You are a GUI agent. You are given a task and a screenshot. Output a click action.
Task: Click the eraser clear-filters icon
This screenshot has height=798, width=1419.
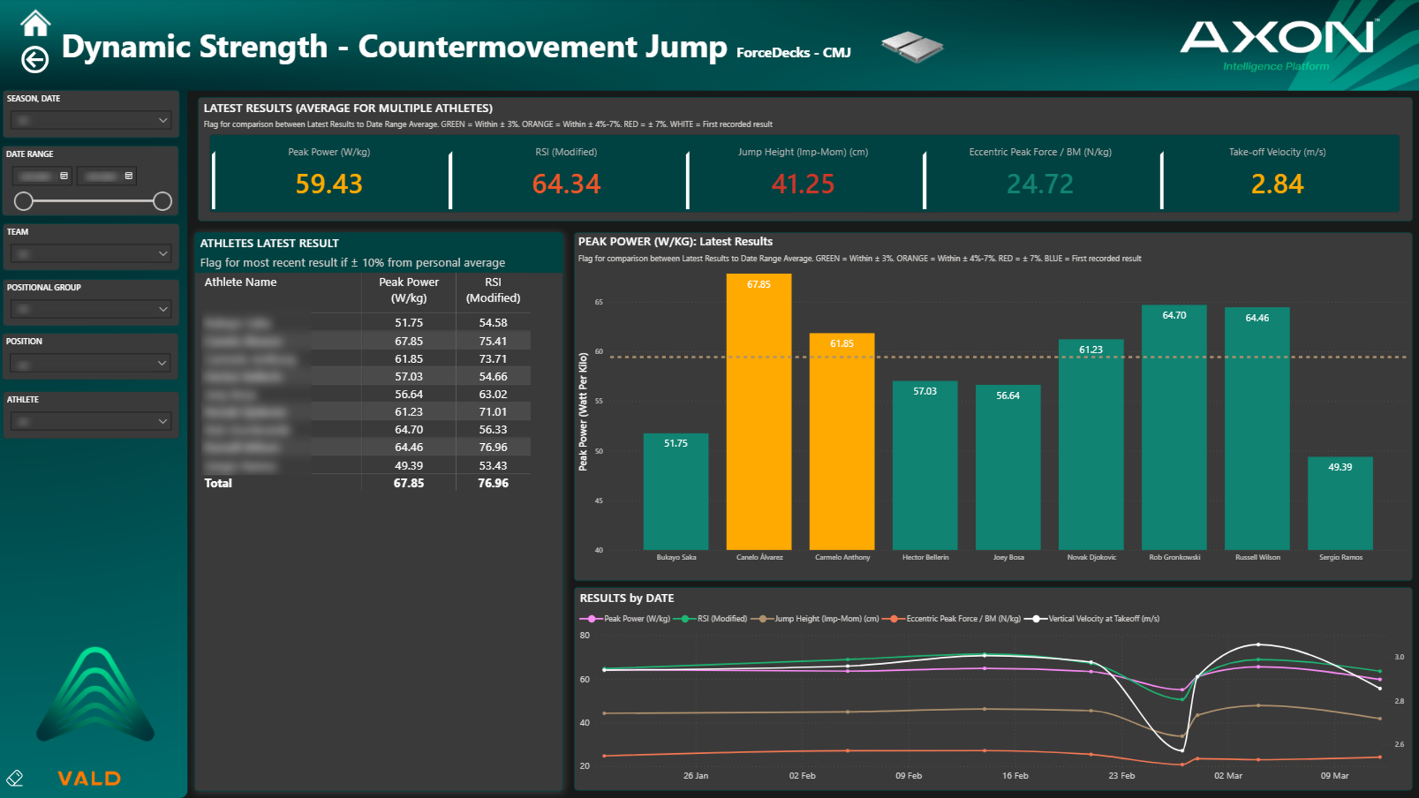click(x=15, y=778)
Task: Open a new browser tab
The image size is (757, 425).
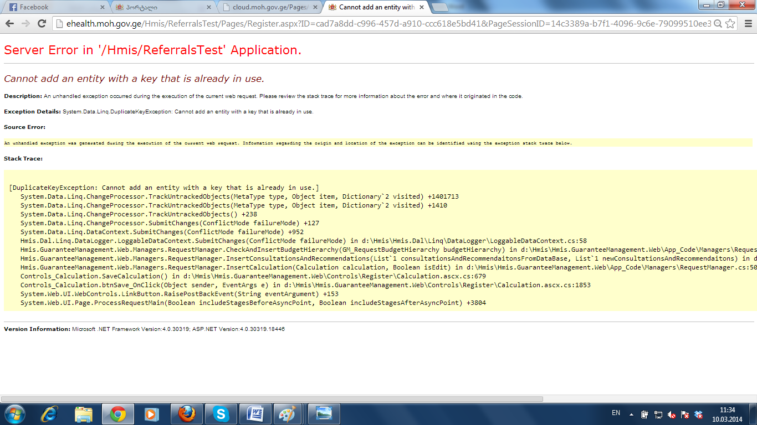Action: pos(441,7)
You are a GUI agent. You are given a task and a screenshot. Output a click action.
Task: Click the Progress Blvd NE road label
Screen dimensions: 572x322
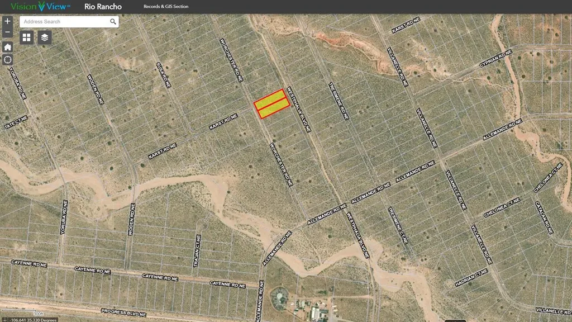point(123,311)
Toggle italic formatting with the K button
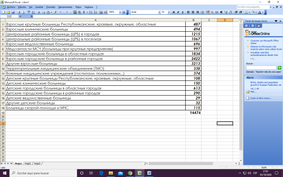 pyautogui.click(x=178, y=12)
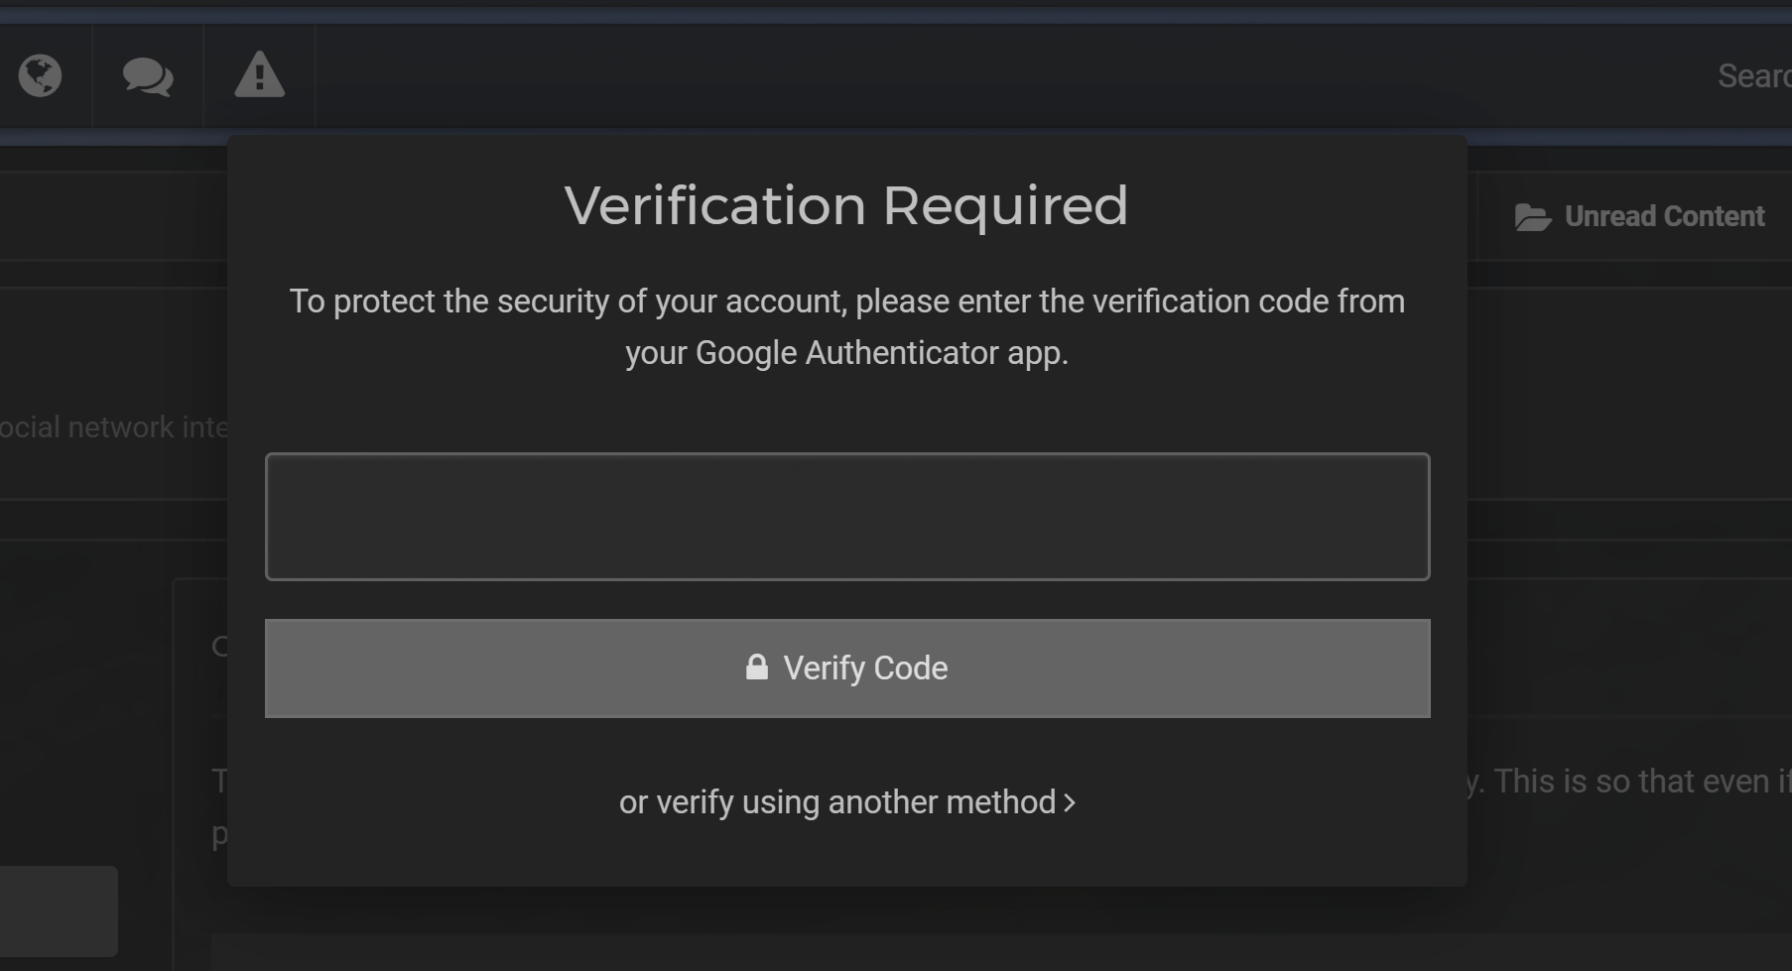Click the globe notifications icon
Image resolution: width=1792 pixels, height=971 pixels.
point(41,76)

####

**REQUIRED WORK:**
Swap "screenshot" for "screen capture" throughout all of the material above, leaving everything else unchanged, and omit the pictures from your reproduction.

**FULL ANSWER:**
You are a GUI agent. You are given a task and a screen capture. Output a click action.
Task: Click the eraser clear-filters icon
This screen capture has height=798, width=1419.
click(x=15, y=778)
Task: Open a new browser tab
The image size is (757, 425).
Action: pos(441,7)
You are a GUI agent. You are given a task and a screen capture. Output a click action.
Task: Click the Progress Blvd NE road label
Screen dimensions: 572x322
point(123,311)
Toggle italic formatting with the K button
 pyautogui.click(x=178, y=12)
Click the globe notifications icon
Image resolution: width=1792 pixels, height=971 pixels.
point(41,76)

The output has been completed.